Thought you would enjoy this allegedly true story,

Chris

Master Card Wedding










You got to love this guy... This is a true story about a recent wedding that took place at Clemson University .

It was in the local newspaper and even Jay Leno mentioned it. It was a huge wedding with about 300 guests.

After the wedding, at the reception, the groom got up on stage with a microphone to talk to the crowd. 
He said he wanted to thank everyone for coming, many from long distances, to support them at their wedding.

He especially wanted to thank the bride's and his family and to thank his new father-in-law for providing such a lavish reception.
As a token of his deep appreciation he said he wanted to give everyone a special gift just from him.
So taped to the bottom of everyone's chair, including the wedding party was an envelope.

He said this was his gift to everyone, and asked them to open their envelope. 
Inside each manila envelope was an 8x10 glossy of his bride having sex with the best man.

The groom had gotten suspicious of them weeks earlier and had hired a private detective to tail them.

After just standing there, just watching the guests' reactions for a couple of minutes, he turned to the best man and 
said, 'F---you!' Then he turned to his bride and said, 'F--- you!'

Then he turned to the dumbfounded crowd and said, 'I'm outta here.'

He had the marriage annulled first thing in the morning.

While most people would have canceled the wedding immediately after finding out about the affair, this
guy goes through with the charade, as if nothing were wrong.

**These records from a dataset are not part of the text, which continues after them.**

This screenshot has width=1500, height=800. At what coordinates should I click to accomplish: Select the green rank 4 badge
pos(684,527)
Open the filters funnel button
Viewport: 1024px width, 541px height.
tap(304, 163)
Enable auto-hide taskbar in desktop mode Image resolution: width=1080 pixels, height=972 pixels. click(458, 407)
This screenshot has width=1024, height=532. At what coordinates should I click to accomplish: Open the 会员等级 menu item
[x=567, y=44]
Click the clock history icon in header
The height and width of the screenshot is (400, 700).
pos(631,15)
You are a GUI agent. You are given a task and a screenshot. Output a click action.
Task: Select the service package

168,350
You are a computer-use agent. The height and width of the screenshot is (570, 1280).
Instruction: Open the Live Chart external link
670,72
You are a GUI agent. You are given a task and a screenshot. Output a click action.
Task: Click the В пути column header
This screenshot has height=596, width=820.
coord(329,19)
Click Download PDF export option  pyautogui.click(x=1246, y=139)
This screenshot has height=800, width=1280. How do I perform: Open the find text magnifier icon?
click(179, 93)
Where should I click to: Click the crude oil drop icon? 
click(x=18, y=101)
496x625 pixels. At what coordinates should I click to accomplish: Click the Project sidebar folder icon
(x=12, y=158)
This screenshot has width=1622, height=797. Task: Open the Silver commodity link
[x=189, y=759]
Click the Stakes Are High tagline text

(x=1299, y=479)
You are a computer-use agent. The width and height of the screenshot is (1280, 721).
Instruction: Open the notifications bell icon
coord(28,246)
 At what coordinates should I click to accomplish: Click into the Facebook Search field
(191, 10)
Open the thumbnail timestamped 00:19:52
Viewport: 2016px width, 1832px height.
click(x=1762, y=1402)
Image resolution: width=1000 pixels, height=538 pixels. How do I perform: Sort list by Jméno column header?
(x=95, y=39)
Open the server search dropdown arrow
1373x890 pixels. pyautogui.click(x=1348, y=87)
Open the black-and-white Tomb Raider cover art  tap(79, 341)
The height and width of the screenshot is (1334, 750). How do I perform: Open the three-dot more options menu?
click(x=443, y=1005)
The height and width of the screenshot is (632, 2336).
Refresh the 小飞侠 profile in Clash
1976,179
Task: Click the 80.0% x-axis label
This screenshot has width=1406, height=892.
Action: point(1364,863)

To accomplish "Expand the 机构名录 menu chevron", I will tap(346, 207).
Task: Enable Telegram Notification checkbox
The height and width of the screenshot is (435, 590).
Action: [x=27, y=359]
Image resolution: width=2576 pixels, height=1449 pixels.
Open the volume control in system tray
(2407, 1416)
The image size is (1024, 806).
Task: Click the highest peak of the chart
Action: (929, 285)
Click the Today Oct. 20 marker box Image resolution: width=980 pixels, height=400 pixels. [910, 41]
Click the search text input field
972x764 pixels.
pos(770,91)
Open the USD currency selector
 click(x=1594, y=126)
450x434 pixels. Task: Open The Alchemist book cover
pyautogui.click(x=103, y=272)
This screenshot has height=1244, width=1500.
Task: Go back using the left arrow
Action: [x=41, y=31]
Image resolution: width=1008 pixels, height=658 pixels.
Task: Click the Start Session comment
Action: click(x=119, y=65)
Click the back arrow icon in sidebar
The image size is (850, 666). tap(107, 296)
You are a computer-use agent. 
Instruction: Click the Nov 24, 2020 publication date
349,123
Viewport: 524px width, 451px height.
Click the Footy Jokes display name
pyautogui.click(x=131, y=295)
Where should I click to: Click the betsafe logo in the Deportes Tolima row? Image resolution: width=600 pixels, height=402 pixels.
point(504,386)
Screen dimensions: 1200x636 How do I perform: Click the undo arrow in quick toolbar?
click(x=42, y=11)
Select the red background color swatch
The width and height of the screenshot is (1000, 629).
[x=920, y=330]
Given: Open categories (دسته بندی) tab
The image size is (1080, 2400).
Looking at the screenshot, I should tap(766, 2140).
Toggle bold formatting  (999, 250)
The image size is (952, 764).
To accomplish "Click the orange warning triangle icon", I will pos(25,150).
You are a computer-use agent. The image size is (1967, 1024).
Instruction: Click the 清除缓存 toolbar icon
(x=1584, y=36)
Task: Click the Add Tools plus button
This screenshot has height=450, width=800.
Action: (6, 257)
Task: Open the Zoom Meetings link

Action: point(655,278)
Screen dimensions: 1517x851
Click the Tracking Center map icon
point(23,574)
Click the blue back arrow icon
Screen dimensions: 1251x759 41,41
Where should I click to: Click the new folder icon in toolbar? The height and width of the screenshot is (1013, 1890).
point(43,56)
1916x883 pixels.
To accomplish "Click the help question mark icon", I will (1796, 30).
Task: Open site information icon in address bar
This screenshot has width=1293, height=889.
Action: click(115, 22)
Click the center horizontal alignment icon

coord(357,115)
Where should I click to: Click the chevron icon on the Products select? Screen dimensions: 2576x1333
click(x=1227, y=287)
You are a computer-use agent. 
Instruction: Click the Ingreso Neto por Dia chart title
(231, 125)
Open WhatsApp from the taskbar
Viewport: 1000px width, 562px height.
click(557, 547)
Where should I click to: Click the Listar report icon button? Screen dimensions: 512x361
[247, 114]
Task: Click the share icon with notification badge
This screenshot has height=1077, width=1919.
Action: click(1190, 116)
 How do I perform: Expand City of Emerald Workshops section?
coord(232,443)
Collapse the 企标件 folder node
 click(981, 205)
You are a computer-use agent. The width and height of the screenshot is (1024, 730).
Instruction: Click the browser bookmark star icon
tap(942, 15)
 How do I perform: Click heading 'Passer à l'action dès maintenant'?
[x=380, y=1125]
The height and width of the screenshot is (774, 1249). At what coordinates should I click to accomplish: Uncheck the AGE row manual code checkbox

His revenge--making the bride's parents pay over $32,000 for a 300-guest wedding and reception, and best of all, trashing the bride's and best man's reputations in front of 300 friends and family members.

This guy has balls the size of church bells.

Do you think we might get a MasterCard 'priceless' commercial out of this?

Elegant wedding reception for 300 family members and friends: $32,000.

Wedding photographs commemorating the Occasion: $3,000

Deluxe two-week honeymoon accommodations in Maui : $8,500.

The look on everyone's face when they see the 8x10 glossy of the bride humping the best man: Priceless.

There are some things money can't buy, for everything else there's MASTERCARD

'Life isn't like a bowl of cherries, it's more like a jar of Jalapenos--what you do today, might burn your ass tomorrow'


----------



## Grizzly (May 9, 2005)

I thought you were going to add that the bride's father sued Mastercard for the total cost because the occasion did not live up to the guarantee.

G


----------



## rft (May 4, 2006)

Great story but no more than an urban legend - see Snopes.com


----------



## G2EWS (May 1, 2006)

rft said:


> Great story but no more than an urban legend - see Snopes.com


I know, but who cares? Great story,

Chris


----------



## artona (Jan 19, 2006)

Hi 

This isn't an urban legend although not many of you will believe it. Quite a few years ago I had been booked to photograph a wedding. I had photographed the brides two sisters weddings and she was very keen to have me do it - silly girl :lol: :lol: .

Anyway with three months to go she phoned me with a slight worried tone to her voice "I have changed the wedding Stew" she said. That year I was fully booked for every weekend and on her day I had two weddings so I did not have room to change.

But all she had changed was the man she was marrying - to the best man, and the groom, he was now the best man. It was all very off but another unbelievable thing was it all worked :lol: :lol: 

I guess you were looking for tips on speeches Chris :lol: 


stew


----------